/dem

Dynamic Expectation Maximization in Python using JAX for automatic differentiation.

Primary LanguagePythonGNU General Public License v3.0GPL-3.0

Dynamic Expectation Maximization

This repo contains an implementation of Dynamic Expectation Maximization (DEM) [1] relying on JAX for fast automatic differentiation. It largely follows the derivation from [2], but adjusted to support nonlinear state transition and output functions as in [1].

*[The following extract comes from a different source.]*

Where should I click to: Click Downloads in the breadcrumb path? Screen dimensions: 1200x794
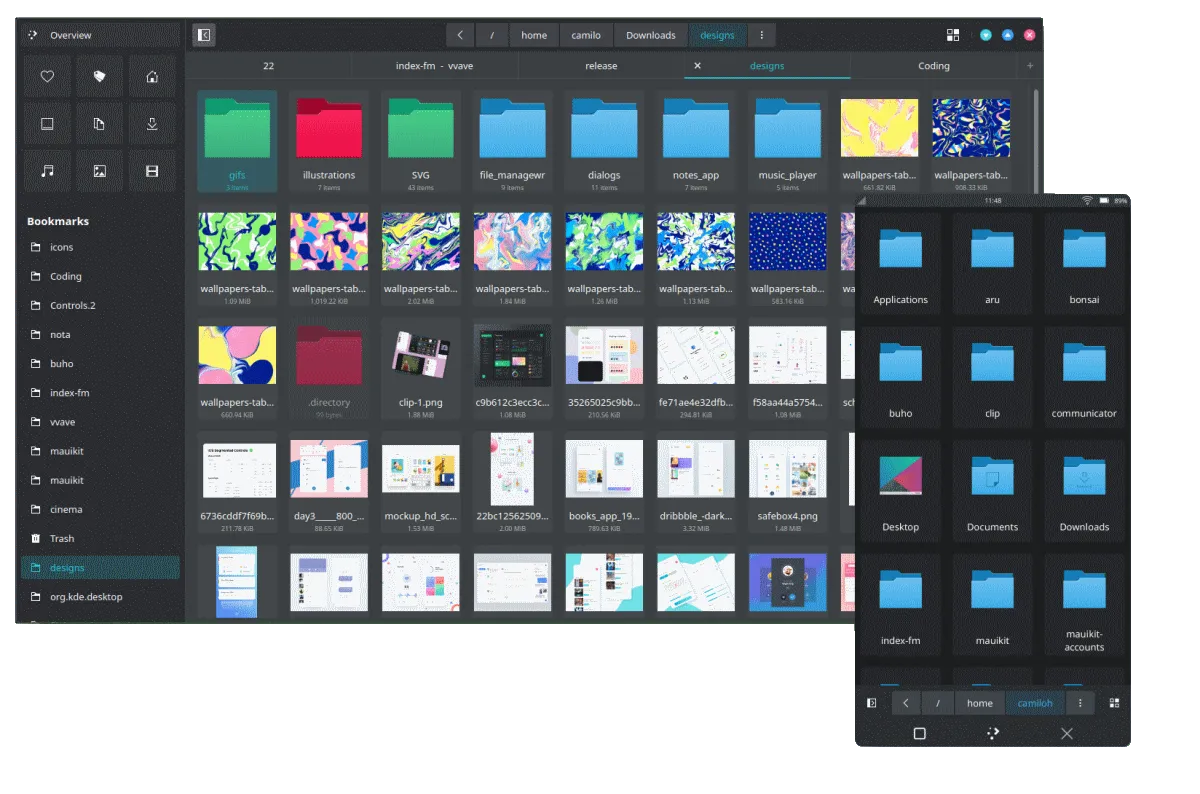650,35
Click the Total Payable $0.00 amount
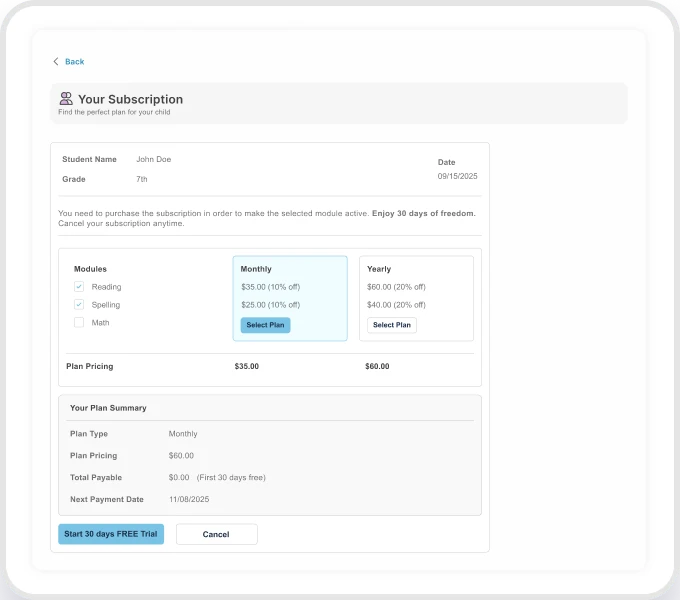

The use of automatic differentiation enables our implementation to invert dynamical systems defined by arbitrary differentiable functions. In addition, JAX makes it possible to speed up the procedure on a GPU.

Usage

To try out the package, get into your favourite Python virtual environment and run

pip install .

To run the example notebooks, also install

pip install jupyter matplotlib tqdm tabulate

The DEM algorithm API is accessible via two classes:

  • dem.algo.DEMInput which contains input data as well as priors. It is static over the course of DEM.
  • dem.algo.DEMState which contains parameter estimates. It contains all of the terms which vary over the course of DEM. It also includes methods for actually running the algorithm.

Example notebooks in examples/notebooks illustrate how these can be applied. For clarification on what all of the parameters mean, have a look at the documentation of these two classes in the code.

Caveats

The package more or less directly implements of Algorithm 1 from [2], without too many smart optimizations to speed up the procedure or lower memory usage. The purpose of this was to make the implementation relatively simple. For example, Hessians of the massive free action function with respect to dynamic states, parameters, and hyperparameters are computed directly by calling jax.hessian on it.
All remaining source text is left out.